*To do:* Go through the records and report each line holding the string "Iran".

*Working data:*
※ ※ ※

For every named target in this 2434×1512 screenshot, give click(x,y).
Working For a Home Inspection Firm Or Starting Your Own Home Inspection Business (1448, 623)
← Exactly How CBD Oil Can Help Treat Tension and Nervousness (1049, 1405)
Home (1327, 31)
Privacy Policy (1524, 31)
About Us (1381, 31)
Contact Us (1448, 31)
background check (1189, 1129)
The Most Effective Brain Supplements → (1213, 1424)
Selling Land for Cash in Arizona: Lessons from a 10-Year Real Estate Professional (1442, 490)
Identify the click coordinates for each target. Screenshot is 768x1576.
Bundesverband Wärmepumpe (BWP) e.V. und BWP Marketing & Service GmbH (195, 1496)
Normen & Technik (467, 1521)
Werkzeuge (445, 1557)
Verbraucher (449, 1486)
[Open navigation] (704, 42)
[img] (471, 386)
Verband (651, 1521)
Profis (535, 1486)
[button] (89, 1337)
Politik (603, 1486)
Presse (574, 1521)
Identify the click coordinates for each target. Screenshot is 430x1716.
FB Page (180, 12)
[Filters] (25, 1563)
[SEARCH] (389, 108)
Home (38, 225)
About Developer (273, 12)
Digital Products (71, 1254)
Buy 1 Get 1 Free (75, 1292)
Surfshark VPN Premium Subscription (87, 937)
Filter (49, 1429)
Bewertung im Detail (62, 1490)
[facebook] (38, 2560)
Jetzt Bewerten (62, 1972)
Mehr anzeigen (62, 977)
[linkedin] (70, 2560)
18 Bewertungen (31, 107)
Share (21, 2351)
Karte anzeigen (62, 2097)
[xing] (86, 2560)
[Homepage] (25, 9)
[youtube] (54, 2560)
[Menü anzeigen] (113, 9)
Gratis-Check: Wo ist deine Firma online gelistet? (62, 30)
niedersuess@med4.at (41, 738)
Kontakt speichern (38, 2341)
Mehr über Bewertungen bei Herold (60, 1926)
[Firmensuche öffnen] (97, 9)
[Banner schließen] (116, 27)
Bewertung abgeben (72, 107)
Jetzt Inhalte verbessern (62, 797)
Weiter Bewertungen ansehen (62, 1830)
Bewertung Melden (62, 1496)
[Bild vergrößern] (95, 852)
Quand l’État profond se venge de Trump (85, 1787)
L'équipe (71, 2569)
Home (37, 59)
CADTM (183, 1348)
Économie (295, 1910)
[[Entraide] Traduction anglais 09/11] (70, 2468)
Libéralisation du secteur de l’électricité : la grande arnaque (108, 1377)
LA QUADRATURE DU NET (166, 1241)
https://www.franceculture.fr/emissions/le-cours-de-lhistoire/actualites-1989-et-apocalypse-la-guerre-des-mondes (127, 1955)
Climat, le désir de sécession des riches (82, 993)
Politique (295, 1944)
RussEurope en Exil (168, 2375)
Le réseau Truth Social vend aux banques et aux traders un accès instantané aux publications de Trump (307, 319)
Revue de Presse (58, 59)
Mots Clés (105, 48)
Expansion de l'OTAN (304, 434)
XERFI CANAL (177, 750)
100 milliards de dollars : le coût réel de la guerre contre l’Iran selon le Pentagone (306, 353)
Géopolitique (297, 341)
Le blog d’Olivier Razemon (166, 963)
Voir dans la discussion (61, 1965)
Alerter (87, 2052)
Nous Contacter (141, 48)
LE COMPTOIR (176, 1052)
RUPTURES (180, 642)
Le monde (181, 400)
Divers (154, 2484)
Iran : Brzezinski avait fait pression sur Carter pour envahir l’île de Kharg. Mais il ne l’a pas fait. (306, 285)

※ ※ ※

*Output for this task:*
100 milliards de dollars : le coût réel de la guerre contre l’Iran selon le Pentagone (306, 353)
Iran : Brzezinski avait fait pression sur Carter pour envahir l’île de Kharg. Mais il ne l’a pas fait. (306, 285)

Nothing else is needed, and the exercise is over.